▸ **Task description**
In the 1973 interview below, where do Brewer and Shipley live?

▸ **Selected extract**
------------------------------
1973 Interview

 

Interviews & Articles

 
 

 
 
by Michael Pierce

Brewer and Shipley are a downhome, city-transcended, folk duo into guitar, but moreover, into ballads with a relatively mellow rock counterbalance.  Presently living with wives and children on a farm outside Kansas City, their style in song and life is country living, especially after the city routine.  More than likely their music won't make you jump out of your seat and hit the ceiling, but in them is a message which should certainly be more enduring than typical rock jive.  Brewer and Shipley have become one of the first folk duets to make a hit in music since Simon & Garfunkel, and for some reason folk duos just hadn't been coming across until "One Toke Over The Line," "Tarkio Road", and Mike and Tom's versions of "Witchi Tai To," "The Light," "Oh Mommy," "Seems Like A Long Time," and "All Along The Watchtower."
------------------------------
▸ **Given data**

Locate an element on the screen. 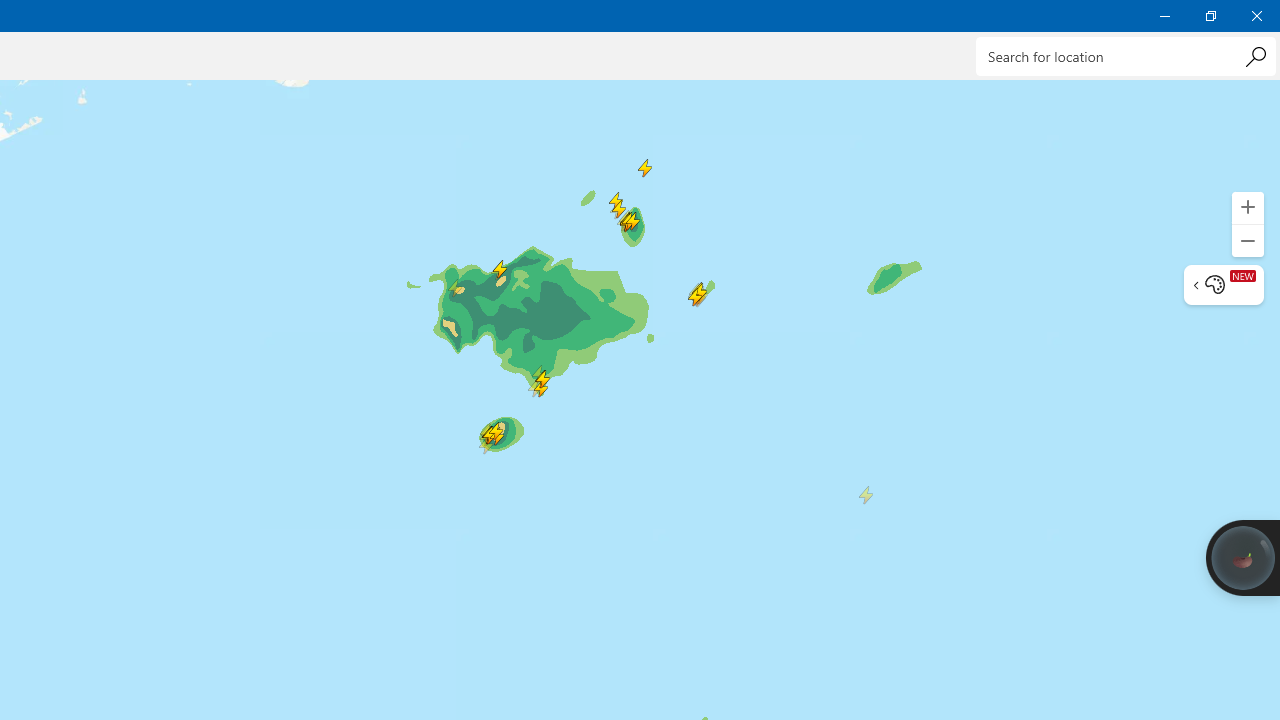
------------------------------
▸ **Response to this exercise**
On a farm outside Kansas City, with their wives and children.